3D array where each subimage of size (back_size_x * back_size_y) is flattened and padded with NaN.

c: np.ndarray

2D array where each element indicates the number of unmasked values in the corresponding subimage.

sourcefinder.utils.nearest_nonzero(some_arr, rms)[source]#

Replace values in some_arr based on the nearest non-zero values in rms.

Parameters:
some_arrnp.ndarray

A 2D array whose values will be replaced where rms == 0.

rmsnp.ndarray

A 2D array of the same shape as some_arr. Nearest non-zero neighbors in rms determine the replacement indices for some_arr.

Returns:
np.ndarray

A copy of some_arr with values replaced based on nearest non-zero neighbors in rms.

sourcefinder.utils.newton_raphson_root_finder(f, sigma0, min_sigma, max_sigma, tol=1e-08, max_iter=100, *args)[source]#

Solve the transcendental equation for sigma using Newton’s method with interval safeguards.

Parameters:
ffunction

The function to find the root of. It should take three parameters: sigma, sigma_meas, and D.

sigma0float

Initial guess for the value of sigma.

min_sigmafloat

Minimum bound for sigma.

max_sigmafloat

Maximum bound for sigma.

tolfloat, default: 1e-8

The tolerance for convergence.

max_iterint, default: 100

The maximum number of iterations.

*argstuple

Additional arguments for the function f.

Returns:
sigmafloat

The value of sigma that solves the equation, constrained within the bounds [min_sigma, max_sigma].

iint

The number of iterations performed. If convergence was reached, this is the iteration count. If max iterations were reached, this is equal to max_iter.

Raises:
ValueError

If the derivative of the function is near zero, causing a division by zero error.

Notes

The method employs Newton’s method for root-finding, with safeguards to ensure that sigma stays within the bounds [min_sigma, max_sigma]. The method terminates when the absolute change in sigma is smaller than the specified tolerance tol or when the maximum number of iterations is reached. If the derivative is too small (near zero), a ValueError is raised.
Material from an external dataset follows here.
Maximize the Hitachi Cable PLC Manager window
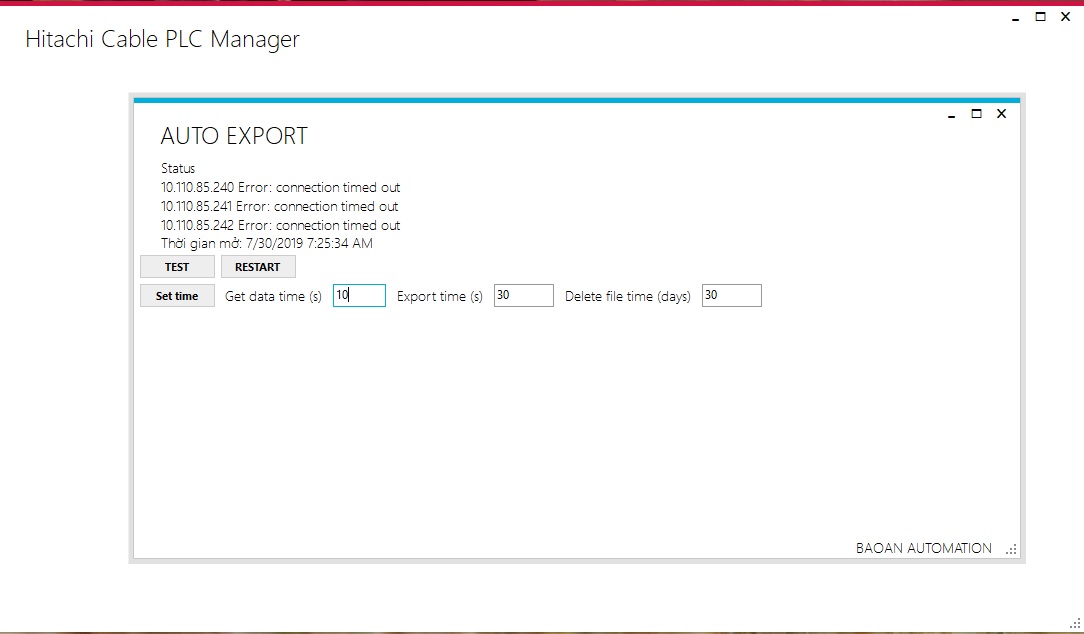Screen dimensions: 1084x634 1040,17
sourcefinder.utils.two_step_interp(grid, new_xdim, new_ydim)[source]#

Perform two-step interpolation.

It is done on a grid to upsample it to new dimensions. This function proivdes fast pieceswise bilinear interpolation in two steps:

  1. Interpolation across columns, i.e. per row of the input grid. Each row of the input grid is handled independently.

  2. Transpose the result.

  3. Again, interpolate across columns.

This method was inspired by a comment from “tiago” in this SO discussion: https://stackoverflow.com/q/14530556

Parameters:
gridnumpy.ndarray

The input 2D array to be upsampled.

new_xdimint

The desired number of rows in the upsampled grid.

new_ydimint

The desired number of columns in the upsampled grid.

Returns:
numpy.ndarray

The upsampled grid with dimensions (new_xdim, new_ydim).